A – In the mid-nineties, there were 35,m000 travel; agency locations in the United States. In some areas they were as prevalent as gun shops. Today, that number has shrunk down to about 15,000 travel agencies.That would seem to be bad news, but it is just the opposite. The result of the closing of so many agencies is that most of the finks, frogs, and phonies are now running tanning bed salons. They’ve left the business. Those who have remained, tend to be the better agents with real followings and niche specializations. Travel agents, who essentially, by definition, do airline ticketing and serve as “agents” of the airlines, are fast disappearing. They are being replaced by a new breed of consultant. The US travel market is currently generating about $285 billion annually.
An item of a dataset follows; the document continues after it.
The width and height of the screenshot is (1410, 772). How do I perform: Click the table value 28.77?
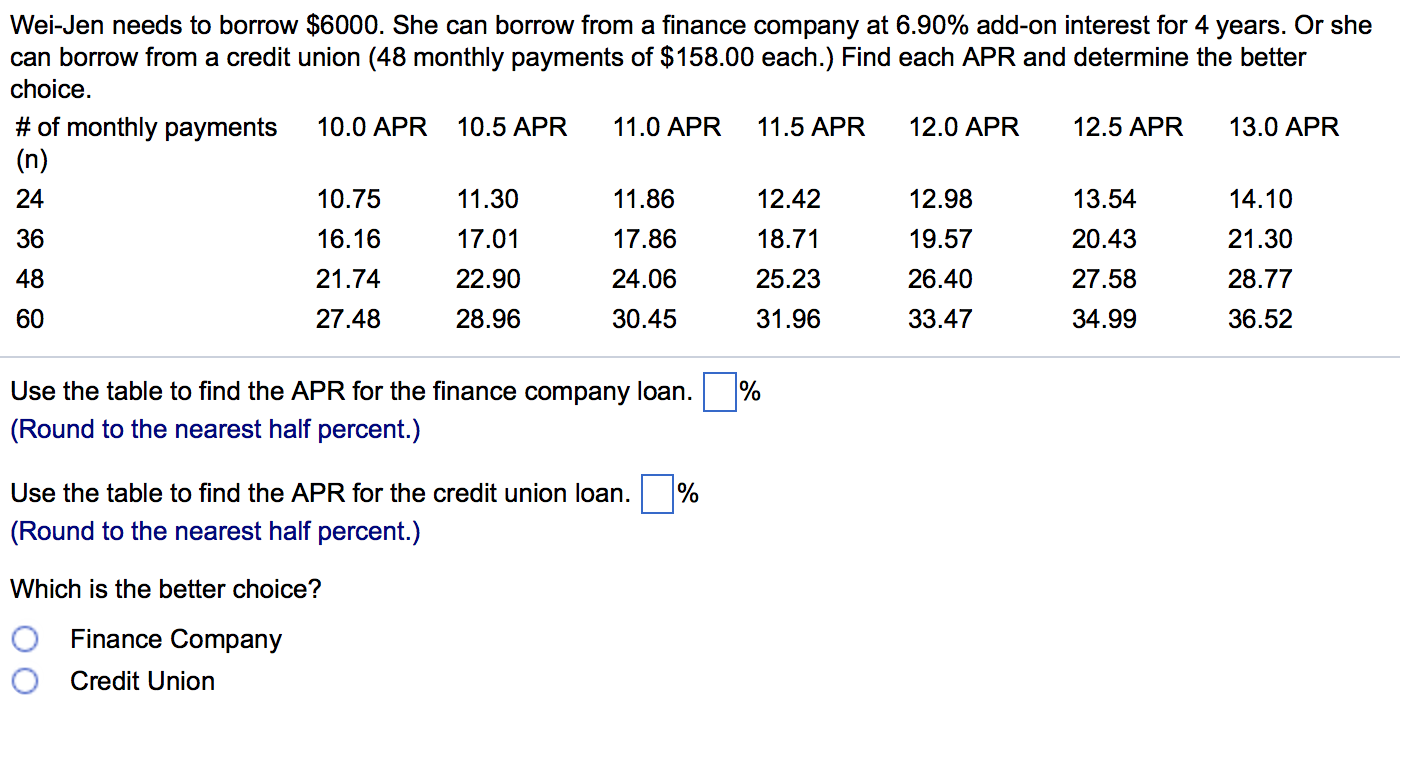coord(1260,278)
Travel agents and consultants generate about a third of that. According to a recent piece in the New York Times, agencies in the United States have posted two solid years of strong growth and good agents are very much in demand. Some actually have a waiting list for new clients. Part of this has to do with the fact that travel agents tend to be a mature bunch and members of the profession are dropping like flies with no one to replace their accumulated expertise. But what is really driving the growth in agency production is the growing tendency, as the Times points out, for travelers to seek personalized professional recommendations. Online searching is just so much blah for many and Internet stats for booking travel are actually down as a percentage and have been for 24 months. The fact is that few trust the web enough to purchase travel there.
We don’t hire based on openings. When we find an extraordinary applicant we try to create a job for them based on their personal preferences and our current needs.